Health officials fail to emphasise importance of breastfeeding
The baby formula saga rolls on, and as a public health researcher I have been waiting to see media coverage of someone from the Department of Health or the Food and Health Bureau pointing out three important facts.
First, if you are the parent of a child 12 months or older, stop panic-buying formula and stop using it. Evidence used by the World Health Organisation to determine its infant nutrition policies shows children can have a diet of family foods and regular full-fat cow's milk.
Breastfed babies and their mothers continue to enjoy significant benefits from breastfeeding for two years and beyond, but for babies already on formula, there is no benefit to continuing with so-called follow-on formulas.
Of course the formula industry, through its intensive and sustained marketing efforts, has convinced many parents they should continue to use its products for years. But who is more trustworthy, a global public health organisation with no financial interest in your feeding choices, or the formula industry that stands or falls on how long it can convince you to buy its processed food product?

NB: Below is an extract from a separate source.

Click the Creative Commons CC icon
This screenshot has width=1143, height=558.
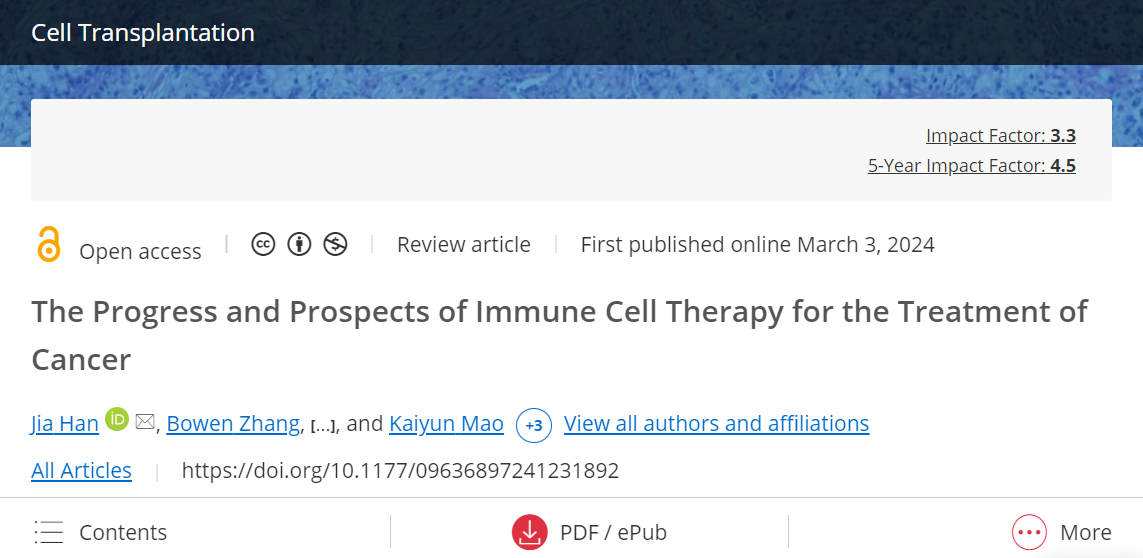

Second, if you are unable to buy your preferred brand of formula, just switch brands.
They are all equally inferior to breast milk, and the differences that various manufacturers push in their advertising, as they jostle with each other for market share, have no nutritional significance.
Finally, if you are pregnant, or thinking about becoming pregnant, educate yourself and your family about breastfeeding, read about it from reliable sources, talk to other breastfeeding mothers, and work out a plan to continue breastfeeding once you go back to work.
It is not easy but it may be easier than you think.
Understand the real risks to your baby's health posed by formula feeding (you won't get this information from the formula companies).
When you get to hospital, don't let the staff sabotage the successful establishment of breastfeeding by giving your baby infant formula under any circumstances, other than absolutely unavoidable medical need.
Research I have done in this area shows that even one or two bottles of formula in hospital can derail the breastfeeding relationship by undermining the mother's confidence in her ability to feed her own child, and has health risks for the baby too.
These are the messages I have been waiting for government policymakers and health officials to convey. Why haven't they?